The hidden cost of skipping that step is severe: every failure generates a new check, and the team becomes safer on paper and slower in practice. Six months in, no one can ship without three approvals, and no one remembers which approval was supposed to prevent which failure. Risk aversion is the real cost, and it accumulates one well-meaning retro at a time. What happens in the retro that follows is the craft of postmortems that change behaviour; this step is the filter you apply first, deciding whether the retro should produce learning or a process change.

Back conviction when the room earns it

The playbook so far has been about breaking big bets into small reversible shots. The exception matters.

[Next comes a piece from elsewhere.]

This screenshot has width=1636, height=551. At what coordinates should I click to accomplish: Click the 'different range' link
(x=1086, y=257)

Sometimes one person on the team has very high conviction in a single big-arrow bet. They have earned the conviction, and the room is smart enough to back them. In that situation, slicing the bet into many small reversible shots is the wrong call: it dilutes their shot and treats the playbook as dogma rather than design.

The case I learnt this on was a new product the team created. One builder had very high conviction in the direction, the room was smart, and the builder had a track record, so we backed the big-arrow bet whole. The reverse call, mechanically slicing it down because the playbook said so, would have killed the bet on rhythm alone.

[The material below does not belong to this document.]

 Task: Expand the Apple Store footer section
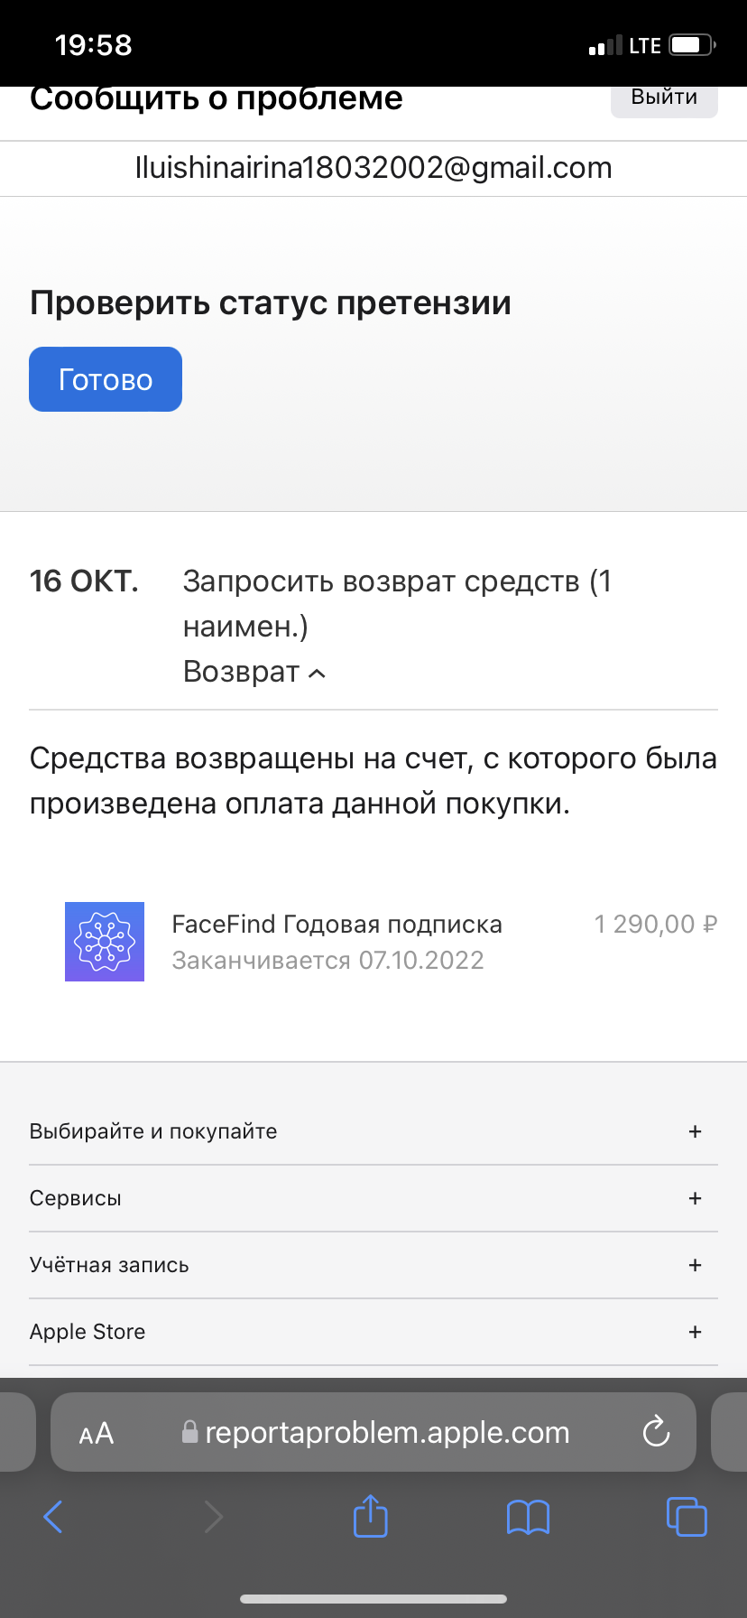pyautogui.click(x=695, y=1332)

This is where disagreeing and committing does its work. If you are in the room and you disagree, you record the disagreement, you commit to the call, and you give the builder real cover to run the shot. What makes this work is the room and the person carrying the bet, rather than the framework. In a less smart room, with less earned conviction, the same call fails; the playbook does not protect you from that.

When this gets it wrong

Two ways the playbook itself goes wrong.

The first is applying small-bets discipline mechanically to a conviction shot. The bet gets sliced into reversible cuts because that is how we do it, and the person carrying it never gets to run the real bet. The exception step above is the corrective: the playbook is design work rather than dogma.

The second is tightening the rhythm rules until they suffocate the work: daily course corrections, with a check added for every retro input. The rule was supposed to protect the team from thrashing on early results, but pushed too hard it produces the opposite failure, where the team thrashes on the rules instead of on the work. If the rule starts protecting the process rather than the bet, drop it.

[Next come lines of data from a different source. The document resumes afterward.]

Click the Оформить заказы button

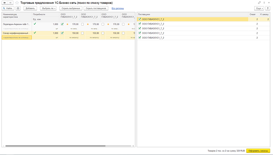[258, 151]
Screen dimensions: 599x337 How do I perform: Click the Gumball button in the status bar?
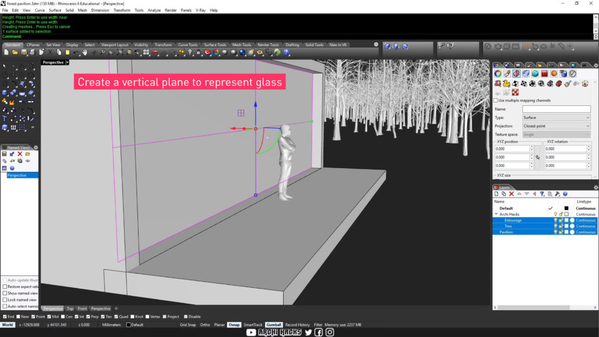point(273,325)
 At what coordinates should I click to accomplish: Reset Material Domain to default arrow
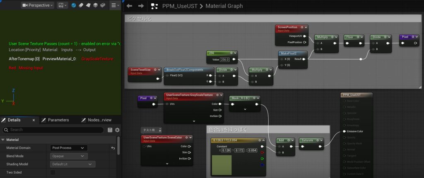pos(113,148)
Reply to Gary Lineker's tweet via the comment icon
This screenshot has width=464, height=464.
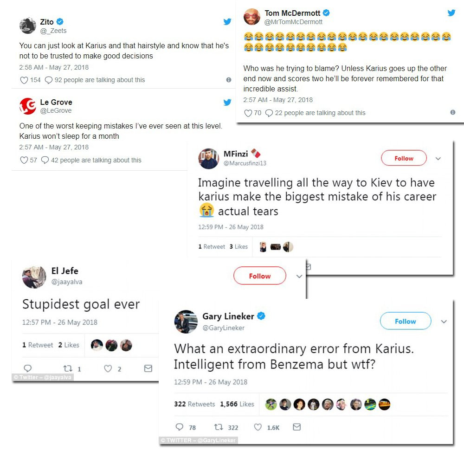tap(179, 427)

One last thing on the culture argument. The fail-fast slogan attracts two standard critiques: people learn less from failure than they think, and the office ritual of celebrating failure is mostly theatre. Both are fair on the slogan, but both miss the practice underneath it. Don't defend the slogan; do the design work the slogan never specified. Get the design right and the team stops needing the culture argument. People discuss failure positively when it is genuinely a source of information; they discuss it defensively when the design forced it to be embarrassing.

Starter kit

A brief you fill in before the bet runs, plus the classification you run if it dies

Quarter setup

Field	Your answer
Quarter goal (one sentence)	___
Cap on concurrent bets	___

Bet brief (one per bet)

Field	Your answer
Bet name	___
Hypothesis (if X then Y)	___
Why worth trying	___
Ways it can fail	___
What we learn if it does not work	___
MVP scope (must-haves only)	___
Kill criterion (result or date)	___

If the bet does not work, classify before correcting

Intentional risk, answer was no. Log the learning, no process change.
Bad design (scope too large, no ways to fail named, vision built instead of MVP). Fix the design.

Run this when: quarter planning, or after a retro proposes a new process check.

A bet earns the right to fail cheaply by being designed for it.